Esses três verbos[2] são o próprio resumo do ministério de Jesus: ele ensina, ele prega e ele cura. É assim que ele revelava aos seus ouvintes a boa notícia do Reino de Deus em meio aos acontecimentos simples, banais e ordinários da vida. Porém, a compaixão de Jesus não se encerra nisso. Assim nos diz o v. 36: “Ao ver as multidões, Jesus teve compaixão delas, porque estavam aflitas como ovelhas que não têm pastor”. A palavra compaixão é no grego original ἐσπλαγχνίσθη e significa “revirar as entranhas”[3]. O Deus cristão é o Deus da compaixão. As entranhas de Deus se remexem quando ele vê os aflitos e exaustos. Deus não é indiferente ao sofrimento humano, mas sente os nossos sofrimentos. Deus é presente em meio aos nossos sofrimentos. Ele tem compaixão de nós em meio aos dilemas, problemas, desafios, dúvidas, crises, doenças e ameaças em nossas vidas. Assim, Jesus revela a nós o rosto amoroso, misericordioso e compassivo de Deus. Deus tem coração. E quando Deus vê uma multidão aflita, exausta e perdida, Deus tem compaixão! Suas entranhas se remexem por aqueles/as que sofrem. E o lugar em que a compaixão de Deus se demonstrou de maneira mais clara foi na vida, morte e ressurreição de Jesus.
2 A COMPAIXÃO DOS DISCÍPULOS
A partir disso (os sofrimentos do povo), Jesus faz uma constatação: “A seara é grande, mas os trabalhadores são poucos”. (Mateus 9.37). Jesus dirige essas palavras aos seus doze discípulos. Havia muitas pessoas sofrendo. Havia muitas pessoas exaustas, aflitas e desamparadas. Fazia-se necessário que surgissem novas vocações! E o ministério da compaixão não começa através de um ativismo louco e desenfreado que atira para todos os lados procurando acertar em algum lugar; ao contrário, o ministério da compaixão começa na oração: “peçam ao Senhor da seara que mande trabalhadores para a sua seara.” (Mateus 9.38).
Um ministério não se faz com ativismo, mas com oração e ação. E a oração é o reconhecimento dos limites humanos. Somos incapacitados a cumprir a vontade de Deus. Mas é ele quem nos capacita. E tudo começa na oração, onde com humildade reconhecemos que sem o agir de Deus, todo o nosso trabalho será em vão.

Tarefa A →
Responda com base no trecho:
(i) Qual palavra grega o trecho apresenta para "compaixão", e o que ela significa?
(ii) A quem Jesus dirige as palavras "A seara é grande, mas os trabalhadores são poucos"?
(iii) Segundo o trecho, onde começa o ministério da compaixão?
Tarefa B → Traduza para o inglês, por favor, esta frase do trecho: "Deus não é indiferente ao sofrimento humano, mas sente os nossos sofrimentos."

Dados →

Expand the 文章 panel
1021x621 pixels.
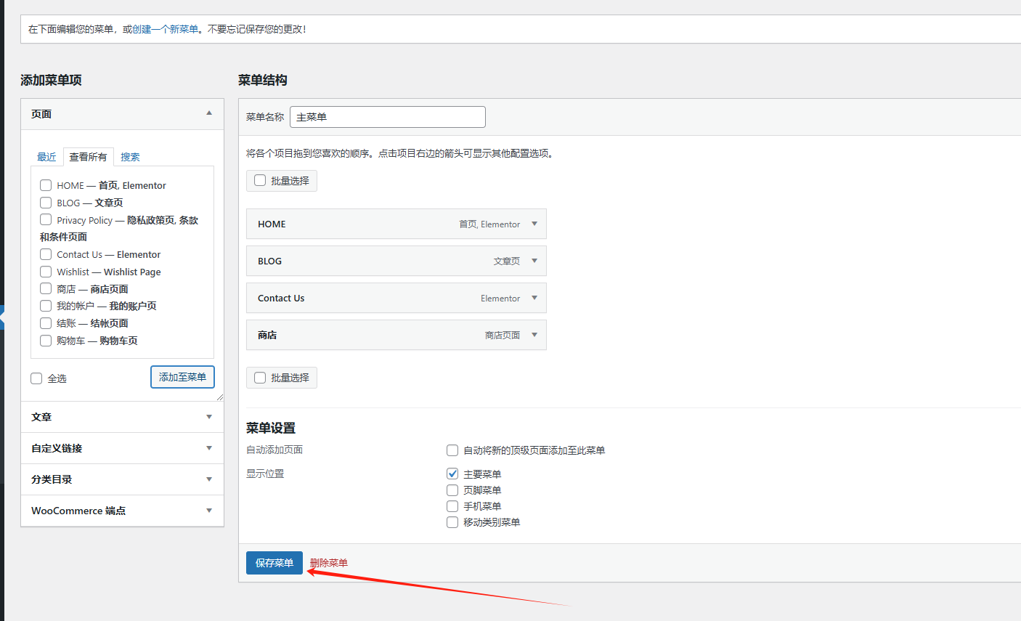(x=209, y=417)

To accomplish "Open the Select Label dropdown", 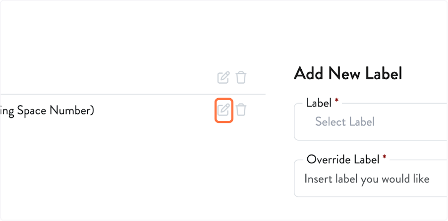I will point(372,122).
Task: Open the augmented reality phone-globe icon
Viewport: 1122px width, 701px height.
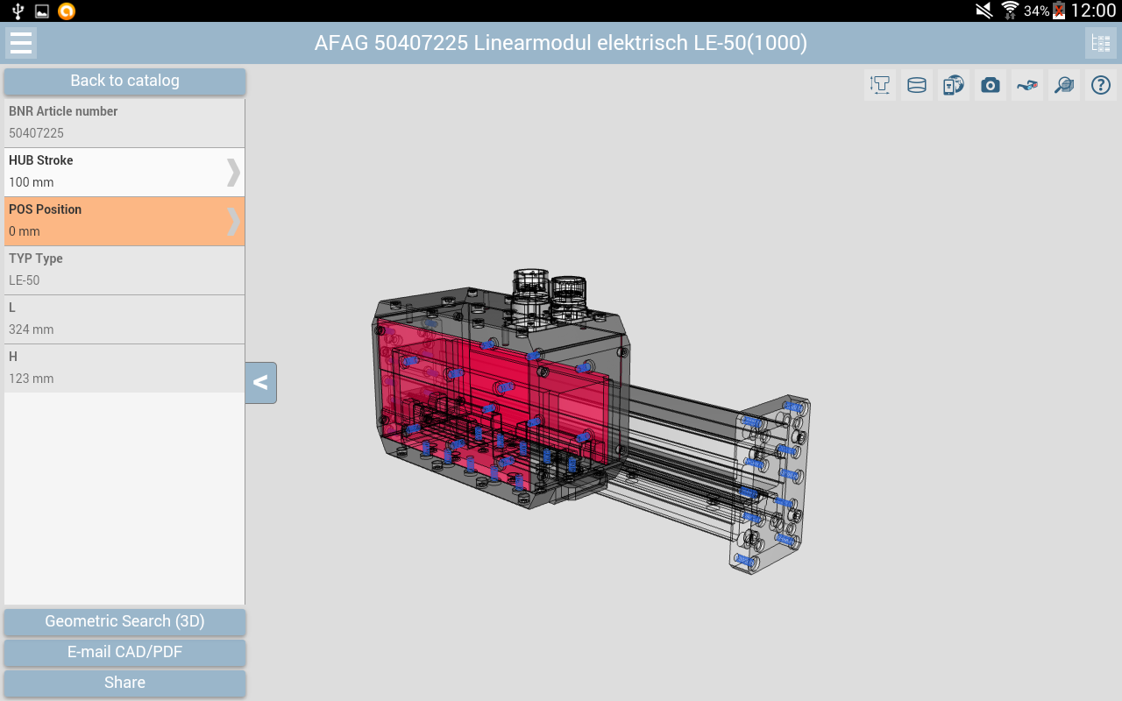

Resposta A →
(i) ἐσπλαγχνίσθη, que significa "revirar as entranhas".
(ii) Aos seus doze discípulos.
(iii) Na oração.

Resposta B → God is not indifferent to human suffering, but feels our sufferings.